Stuck on an issue?

Lightrun Answers was designed to reduce the constant googling that comes with debugging 3rd party libraries. It collects links to all the places you might be looking at while hunting down a tough bug.

And, if you’re still stuck at the end, we’re happy to hop on a call to see how we can help out.

VowpalWabbitClassifier does not work with --oaa (One Against All) argument

See original GitHub issue

Describe the bug Vowpal Wabbit’s One Against All classifier does not work via the MMLSpark interface.

To Reproduce

val vwClassifier = new VowpalWabbitClassifier()
        .setFeaturesCol("features")
        .setLabelCol("label")
        .setProbabilityCol("predictedProb")
        .setPredictionCol("predictedLabel")
        .setRawPredictionCol("rawPrediction")
        .setArgs("--oaa=2 --quiet --holdout_off")

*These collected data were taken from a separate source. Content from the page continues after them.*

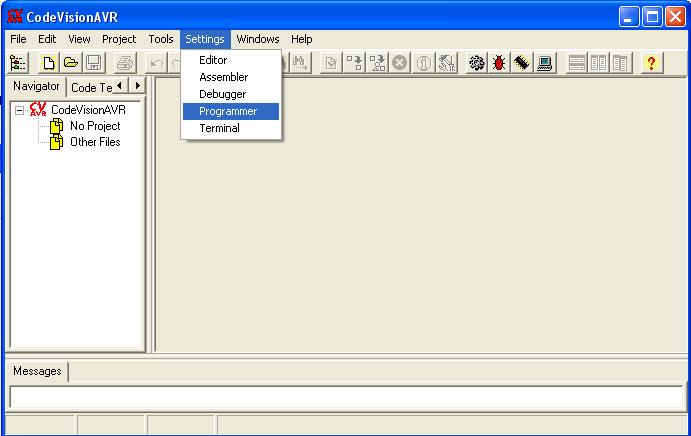Open the terminal computer icon
Screen dimensions: 691x436
(545, 63)
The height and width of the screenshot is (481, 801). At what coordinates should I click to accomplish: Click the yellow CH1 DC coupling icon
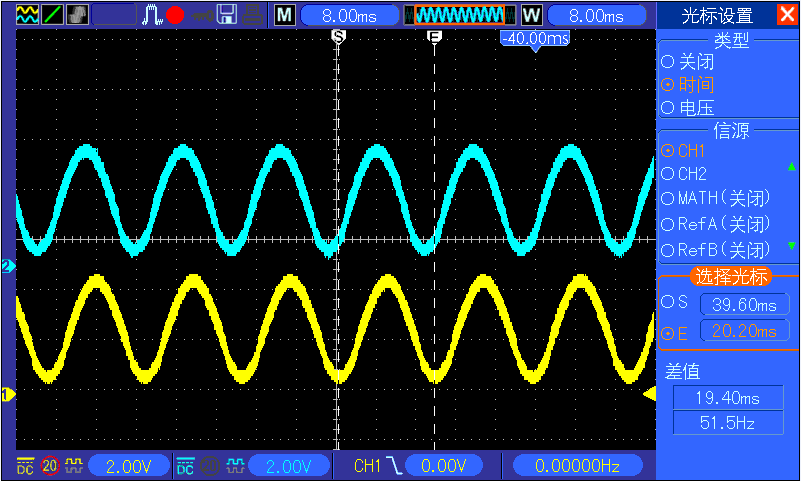(26, 465)
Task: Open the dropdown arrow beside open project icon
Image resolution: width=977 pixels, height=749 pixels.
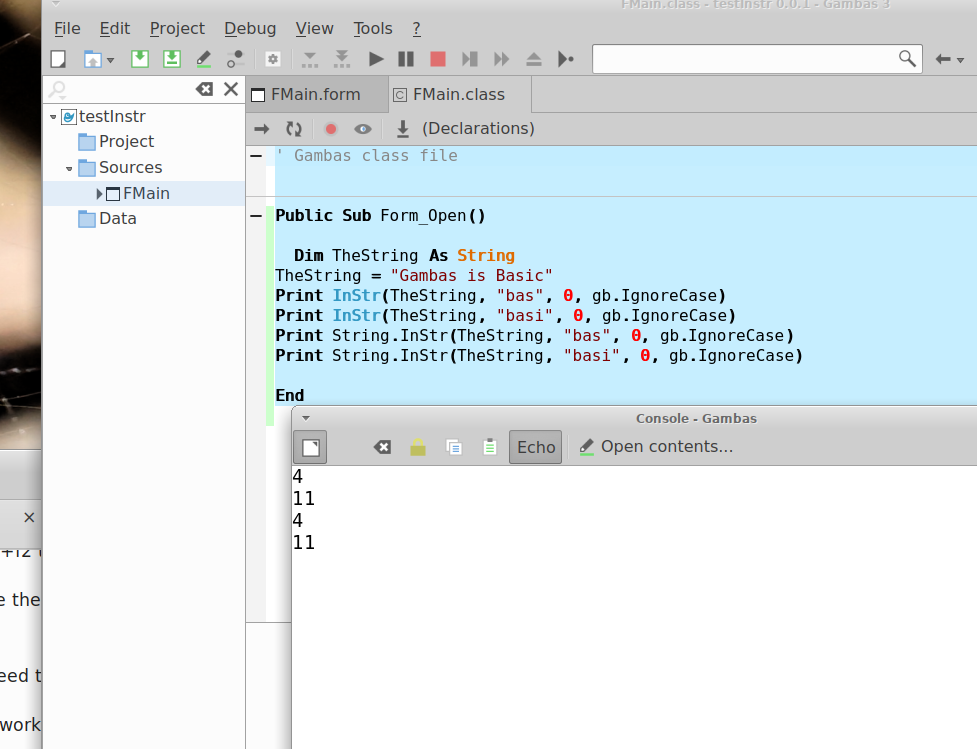Action: [x=110, y=60]
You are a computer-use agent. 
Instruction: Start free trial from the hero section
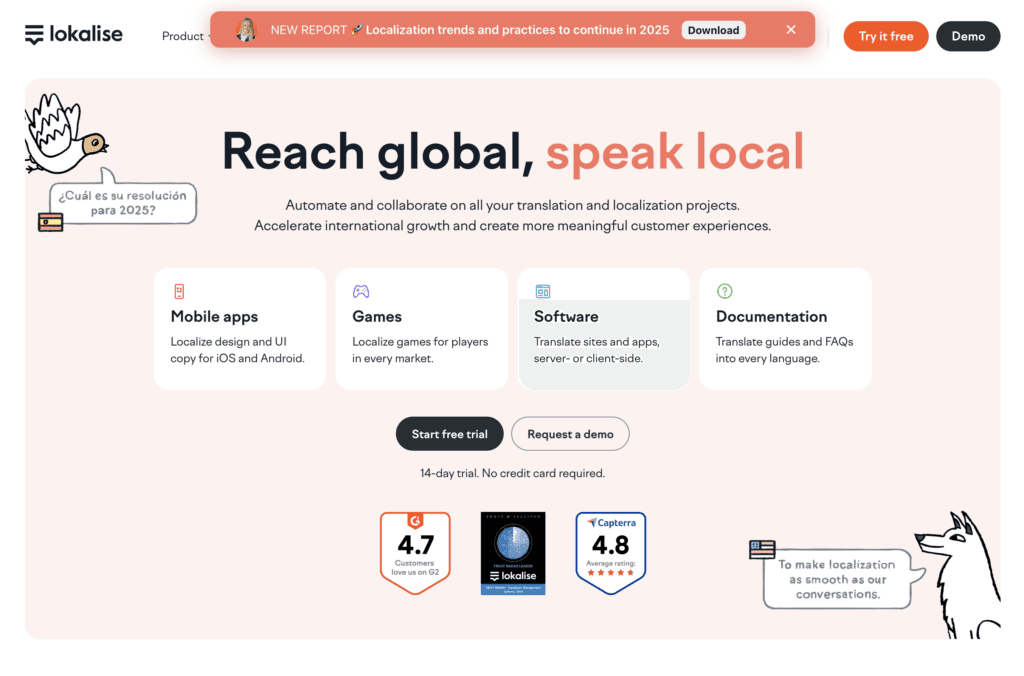[449, 434]
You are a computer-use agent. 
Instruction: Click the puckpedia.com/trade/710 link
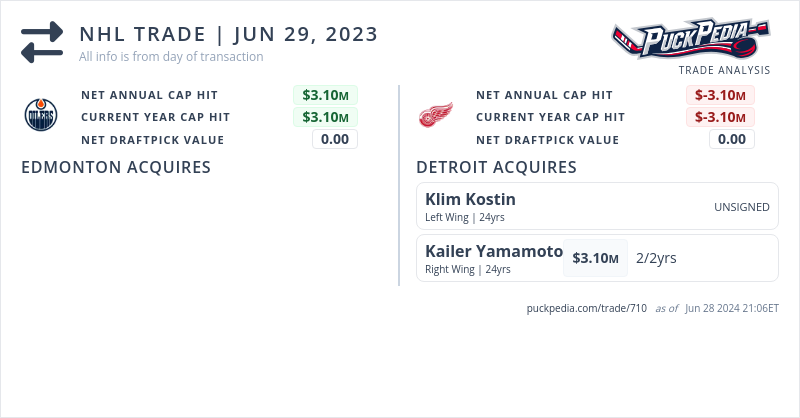click(x=587, y=308)
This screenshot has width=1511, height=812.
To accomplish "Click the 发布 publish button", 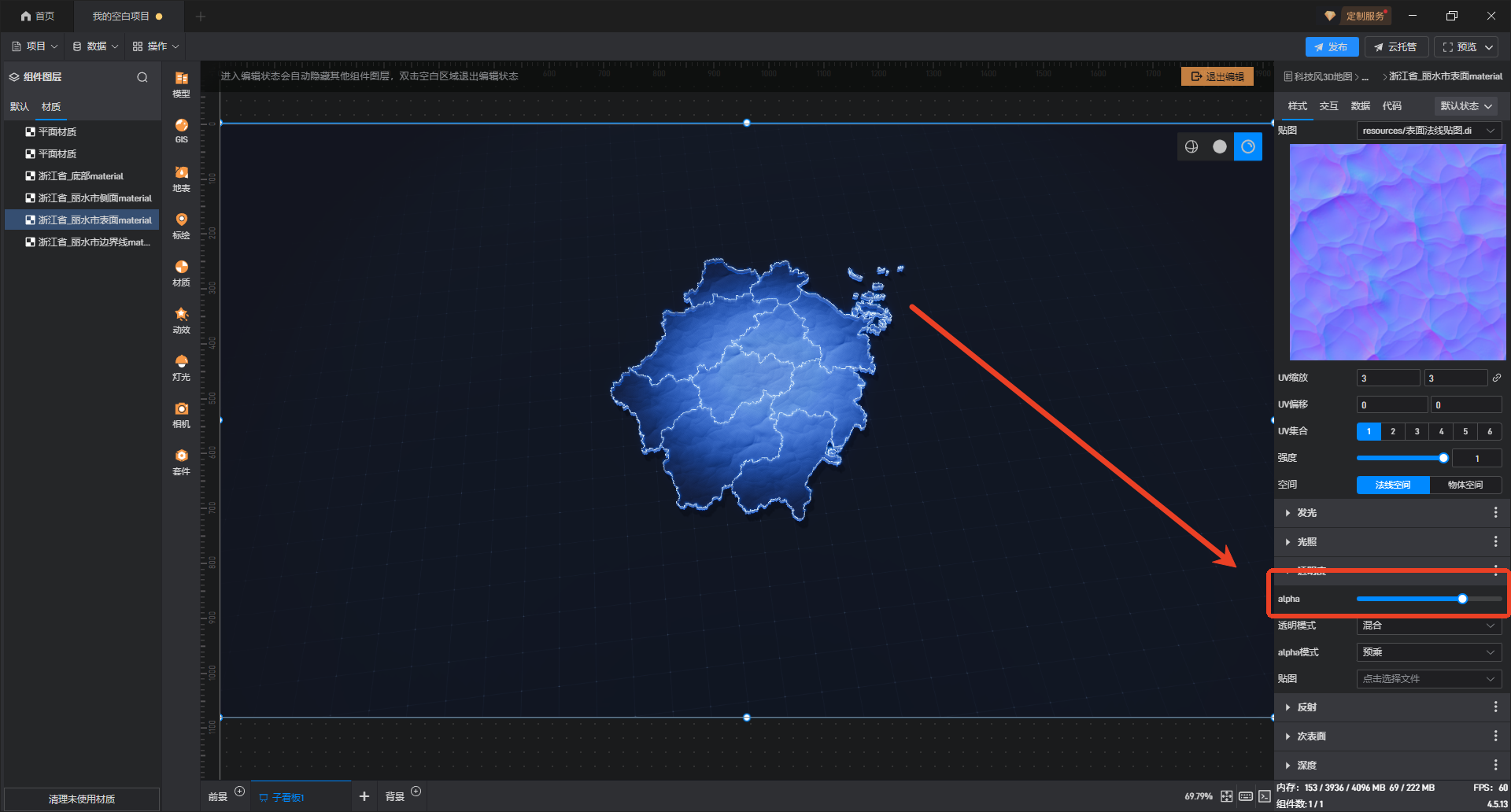I will [1332, 47].
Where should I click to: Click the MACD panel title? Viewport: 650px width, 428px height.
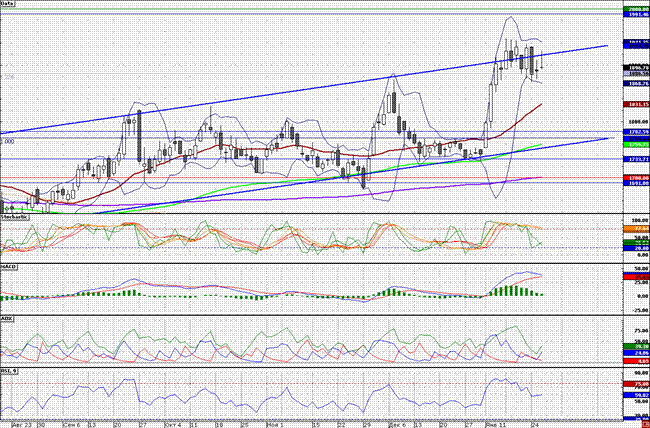(9, 267)
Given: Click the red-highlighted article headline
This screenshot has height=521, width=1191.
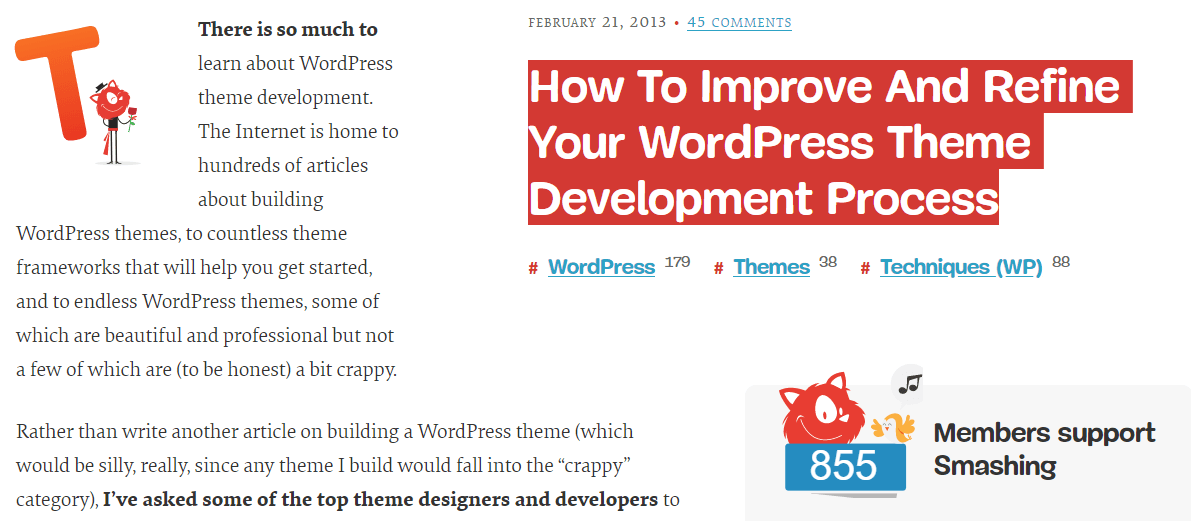Looking at the screenshot, I should (x=800, y=142).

features is a column of sparse vectors (constructed via VowpalWabbitFeaturizer in my case), label is a column of integers with values {1, 2}.

Expected behavior

val predictions = vwClassifier.fit(trainDF).transform(testDF)
predictions.show

would show my testDF with predictedLabel column containing predictions.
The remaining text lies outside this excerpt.